• [Requirement]: Would you copy only the lines below, from the one containing "The height and width of the screenshot is (838, 1629)." through the very last one, leaving the pictures out?

[Supplied data]

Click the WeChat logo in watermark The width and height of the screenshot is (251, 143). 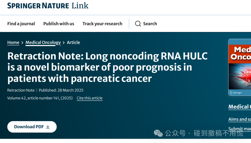point(158,133)
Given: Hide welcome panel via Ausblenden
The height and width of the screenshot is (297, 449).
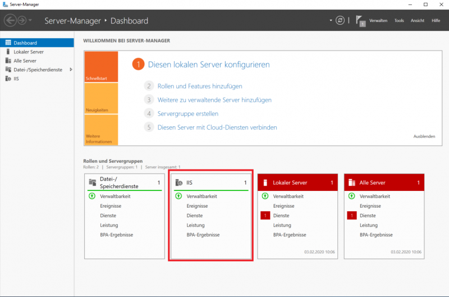Looking at the screenshot, I should point(424,136).
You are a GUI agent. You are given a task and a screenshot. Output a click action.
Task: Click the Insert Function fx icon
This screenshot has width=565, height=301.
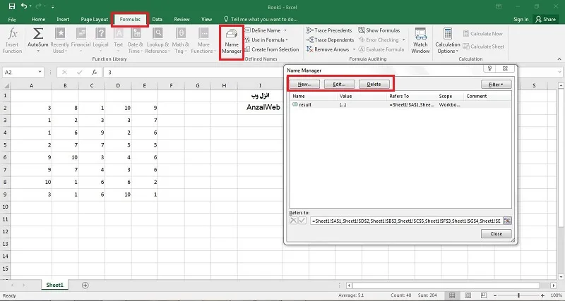click(12, 34)
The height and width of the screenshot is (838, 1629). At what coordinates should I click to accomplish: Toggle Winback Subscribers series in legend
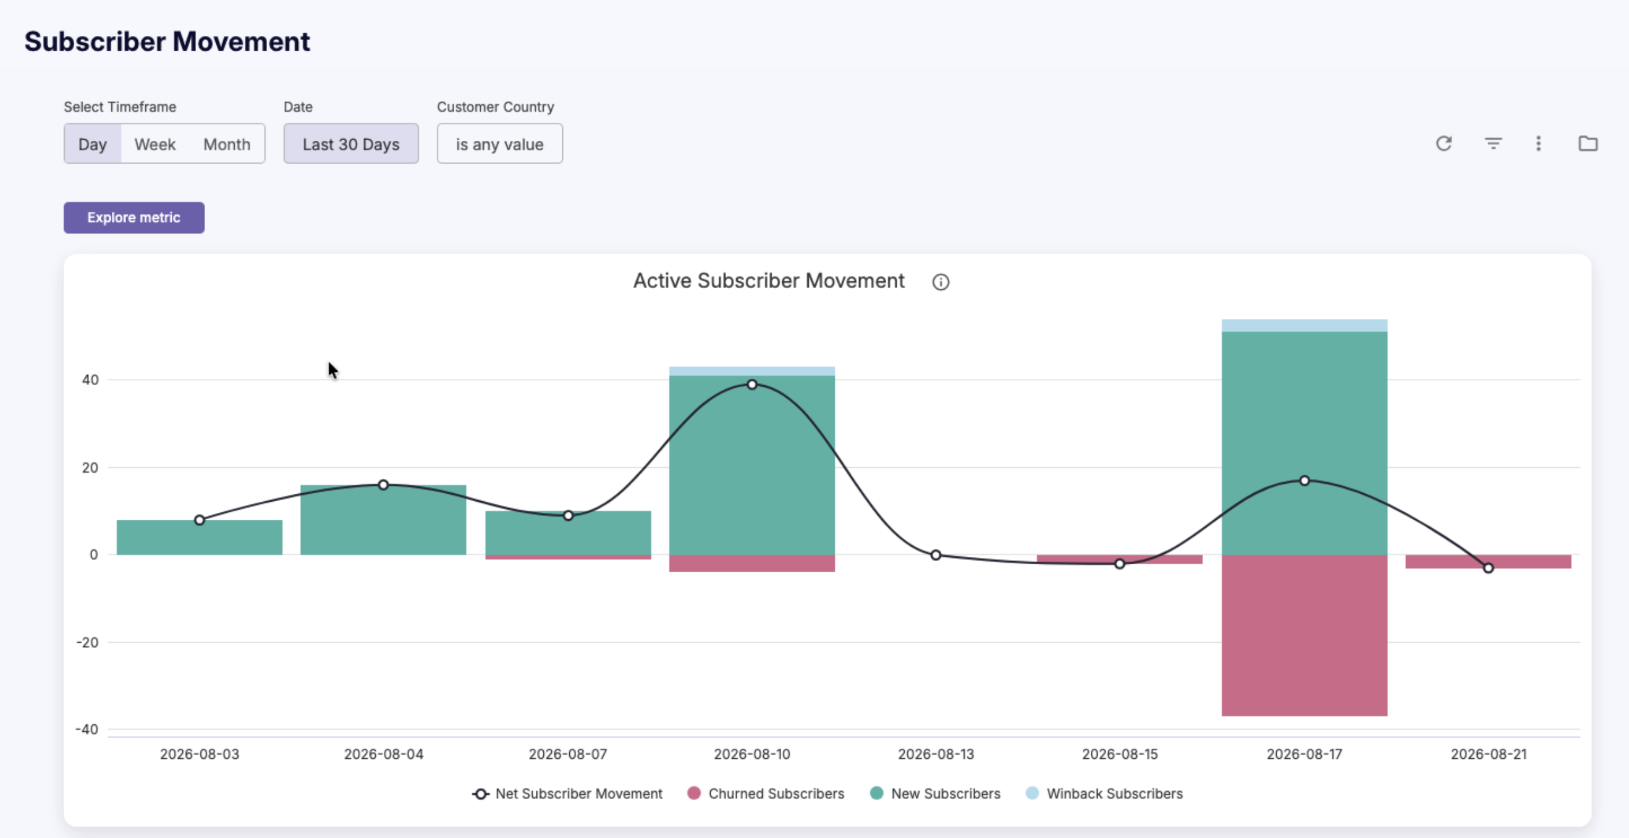tap(1104, 794)
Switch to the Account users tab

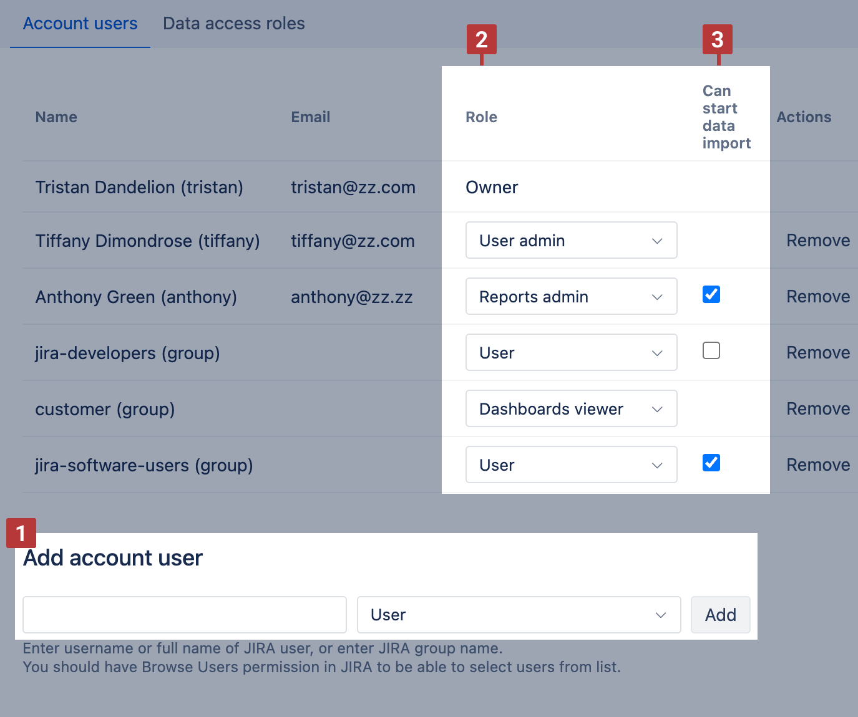coord(80,24)
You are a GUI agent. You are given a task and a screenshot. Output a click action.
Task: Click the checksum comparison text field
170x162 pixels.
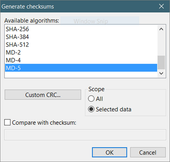click(x=85, y=135)
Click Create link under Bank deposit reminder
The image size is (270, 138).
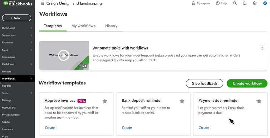[127, 128]
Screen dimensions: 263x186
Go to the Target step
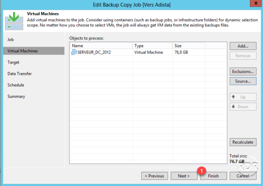13,62
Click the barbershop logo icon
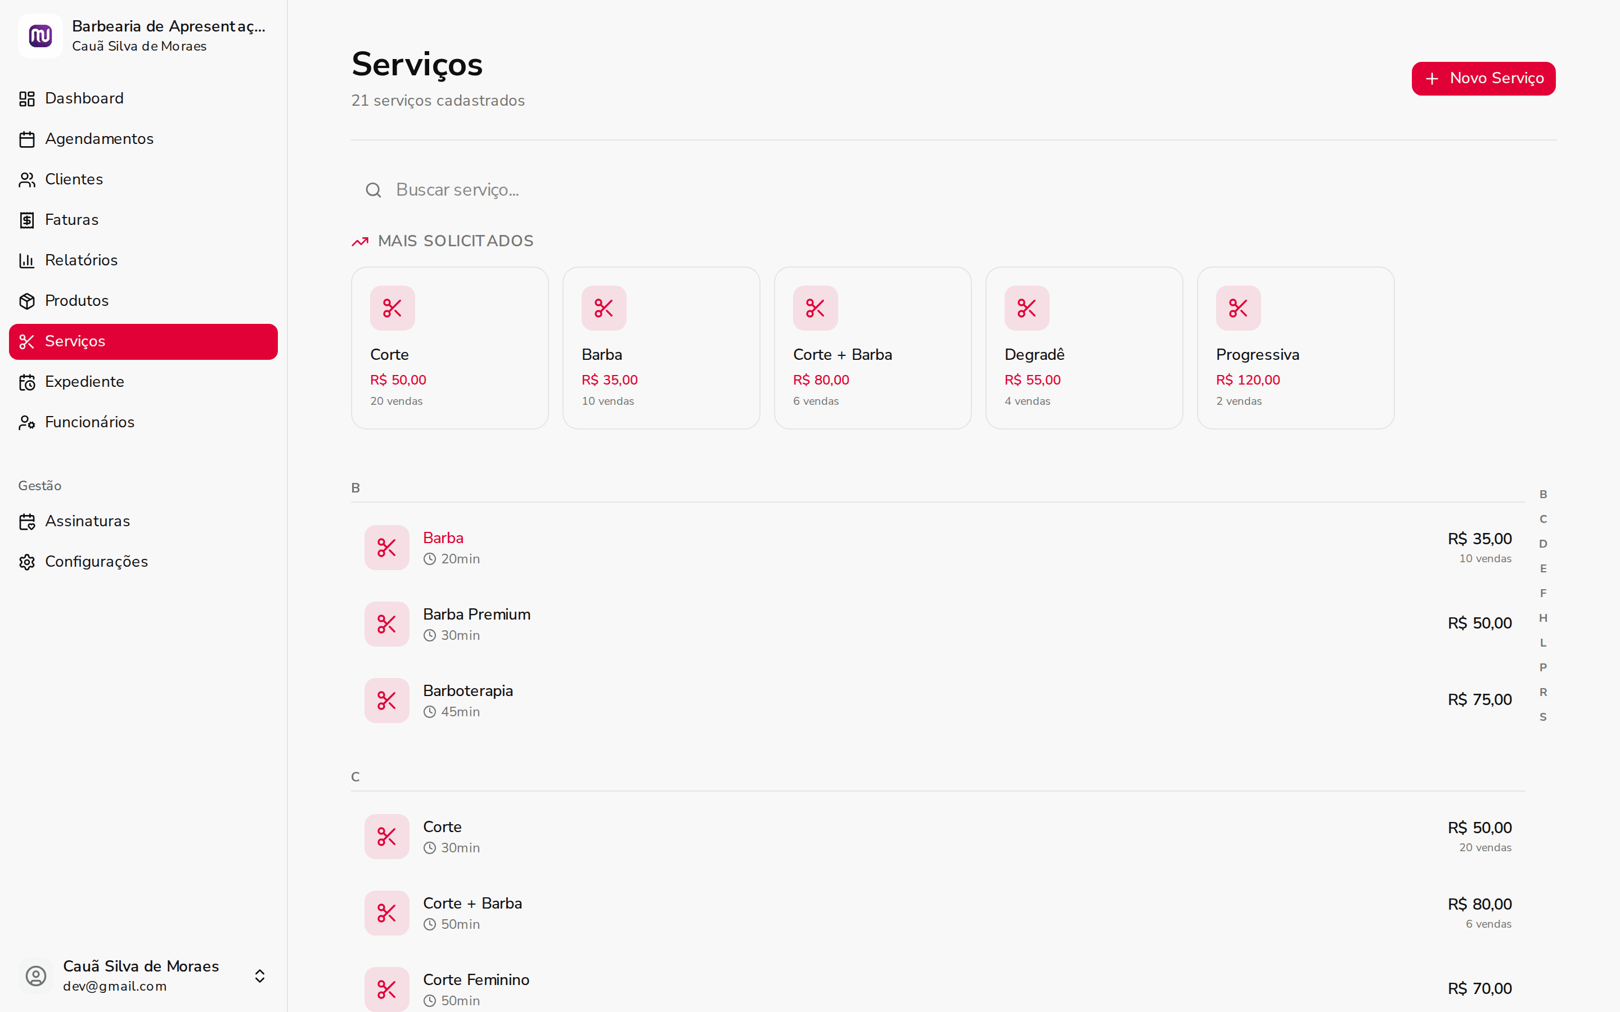This screenshot has height=1012, width=1620. (x=40, y=36)
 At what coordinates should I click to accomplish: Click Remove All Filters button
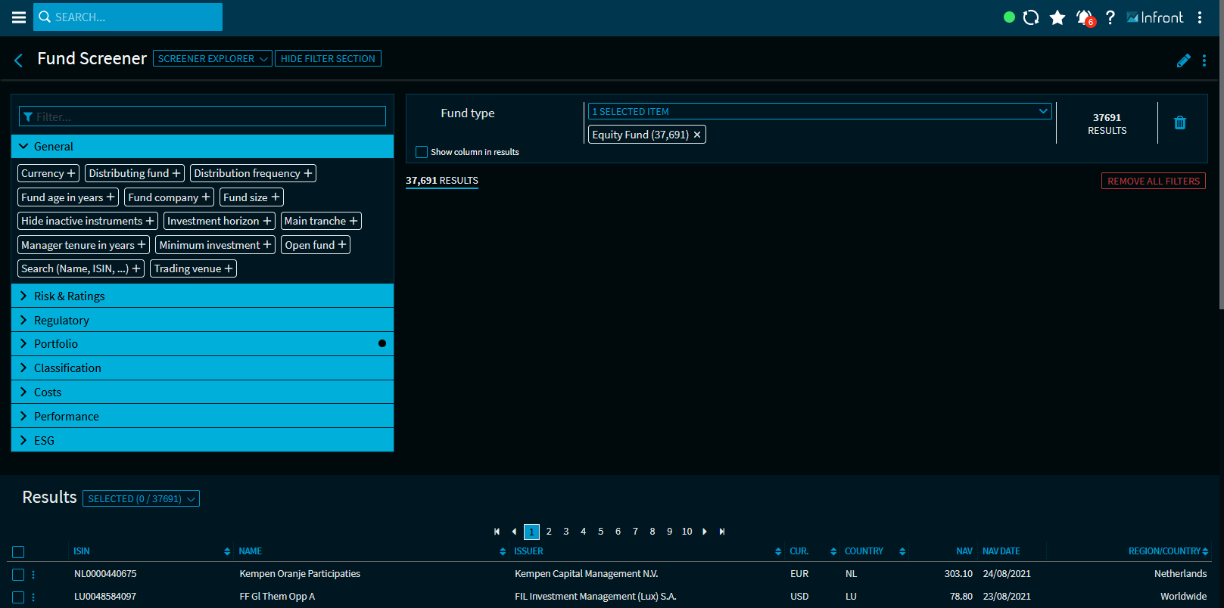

[/Supplied data]

• [Solution]:
The height and width of the screenshot is (838, 1629). At what coordinates should I click to accomplish: Toggle Winback Subscribers series in legend
tap(1104, 794)
Switch to the Account users tab

coord(80,24)
You are a GUI agent. You are given a task and a screenshot. Output a click action.
Task: Click the checksum comparison text field
170x162 pixels.
click(x=85, y=135)
Click Create link under Bank deposit reminder
The image size is (270, 138).
[127, 128]
Screen dimensions: 263x186
Go to the Target step
13,62
Click the barbershop logo icon
This screenshot has height=1012, width=1620. (x=40, y=36)
 At what coordinates should I click to accomplish: Click Remove All Filters button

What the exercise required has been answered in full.